Could you write out, word for word, only the lines from the one containing "Image resolution: width=1072" through the last line of the data below?

-=-=-=-=-

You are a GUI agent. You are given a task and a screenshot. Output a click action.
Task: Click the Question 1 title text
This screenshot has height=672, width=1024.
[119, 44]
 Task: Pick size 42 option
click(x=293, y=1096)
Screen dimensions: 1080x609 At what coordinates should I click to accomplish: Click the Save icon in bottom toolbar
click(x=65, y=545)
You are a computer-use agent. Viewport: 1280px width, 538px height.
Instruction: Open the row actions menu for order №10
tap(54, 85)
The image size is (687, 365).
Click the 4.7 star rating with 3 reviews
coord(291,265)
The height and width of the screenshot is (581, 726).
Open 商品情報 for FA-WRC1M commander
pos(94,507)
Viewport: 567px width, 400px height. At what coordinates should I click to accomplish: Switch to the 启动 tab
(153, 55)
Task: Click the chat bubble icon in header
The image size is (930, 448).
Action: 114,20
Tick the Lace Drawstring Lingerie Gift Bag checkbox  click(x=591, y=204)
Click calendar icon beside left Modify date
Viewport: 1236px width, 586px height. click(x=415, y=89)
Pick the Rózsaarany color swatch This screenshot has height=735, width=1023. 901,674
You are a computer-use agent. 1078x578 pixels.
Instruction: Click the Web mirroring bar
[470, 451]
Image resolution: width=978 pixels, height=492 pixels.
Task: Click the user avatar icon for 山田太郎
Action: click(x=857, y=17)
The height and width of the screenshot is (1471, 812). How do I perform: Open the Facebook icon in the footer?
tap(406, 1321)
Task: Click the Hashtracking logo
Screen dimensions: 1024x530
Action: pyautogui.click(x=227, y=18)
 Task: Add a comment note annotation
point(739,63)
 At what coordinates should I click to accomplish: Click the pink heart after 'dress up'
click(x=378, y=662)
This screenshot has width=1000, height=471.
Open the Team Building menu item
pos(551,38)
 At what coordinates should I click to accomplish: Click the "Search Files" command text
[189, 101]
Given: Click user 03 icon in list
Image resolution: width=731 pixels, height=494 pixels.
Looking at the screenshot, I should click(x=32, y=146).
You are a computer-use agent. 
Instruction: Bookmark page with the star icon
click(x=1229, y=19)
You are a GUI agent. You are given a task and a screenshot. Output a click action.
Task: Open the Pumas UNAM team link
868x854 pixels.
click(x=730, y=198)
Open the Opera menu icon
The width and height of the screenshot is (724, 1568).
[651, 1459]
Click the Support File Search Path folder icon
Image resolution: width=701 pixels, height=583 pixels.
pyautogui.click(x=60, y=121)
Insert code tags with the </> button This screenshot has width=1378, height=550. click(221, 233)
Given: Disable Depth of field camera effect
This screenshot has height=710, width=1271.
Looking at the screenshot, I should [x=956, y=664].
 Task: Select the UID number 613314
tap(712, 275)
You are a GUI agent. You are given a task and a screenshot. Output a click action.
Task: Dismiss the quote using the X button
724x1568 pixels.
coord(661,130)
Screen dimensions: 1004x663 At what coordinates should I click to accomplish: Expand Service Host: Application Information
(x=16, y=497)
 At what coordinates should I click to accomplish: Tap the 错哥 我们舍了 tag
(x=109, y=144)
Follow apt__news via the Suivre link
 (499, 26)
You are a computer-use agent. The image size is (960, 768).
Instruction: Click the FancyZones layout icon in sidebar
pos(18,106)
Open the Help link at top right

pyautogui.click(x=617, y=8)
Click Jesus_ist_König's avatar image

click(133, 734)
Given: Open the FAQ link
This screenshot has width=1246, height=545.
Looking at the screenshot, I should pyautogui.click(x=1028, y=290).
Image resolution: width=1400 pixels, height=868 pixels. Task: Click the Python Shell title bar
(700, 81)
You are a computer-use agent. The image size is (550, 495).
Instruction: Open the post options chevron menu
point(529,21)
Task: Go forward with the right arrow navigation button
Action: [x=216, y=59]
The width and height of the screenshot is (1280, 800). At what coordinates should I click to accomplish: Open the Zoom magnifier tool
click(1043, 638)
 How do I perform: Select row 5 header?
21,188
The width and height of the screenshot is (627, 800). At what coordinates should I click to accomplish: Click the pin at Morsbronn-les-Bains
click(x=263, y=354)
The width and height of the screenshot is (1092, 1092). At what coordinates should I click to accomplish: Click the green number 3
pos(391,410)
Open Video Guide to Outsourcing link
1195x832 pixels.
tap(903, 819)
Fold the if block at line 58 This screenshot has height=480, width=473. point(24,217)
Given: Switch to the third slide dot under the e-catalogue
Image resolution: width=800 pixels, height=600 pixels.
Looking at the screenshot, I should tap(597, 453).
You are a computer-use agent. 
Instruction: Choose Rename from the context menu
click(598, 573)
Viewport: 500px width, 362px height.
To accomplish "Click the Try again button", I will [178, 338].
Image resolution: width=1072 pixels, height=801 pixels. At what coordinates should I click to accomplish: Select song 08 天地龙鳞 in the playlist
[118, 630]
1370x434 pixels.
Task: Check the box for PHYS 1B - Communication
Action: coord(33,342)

-=-=-=-=-

Answer box —
Image resolution: width=1072 pixels, height=801 pixels. At what coordinates should I click to accomplish: Select song 08 天地龙鳞 in the playlist
[118, 630]
1370x434 pixels.
Task: Check the box for PHYS 1B - Communication
Action: coord(33,342)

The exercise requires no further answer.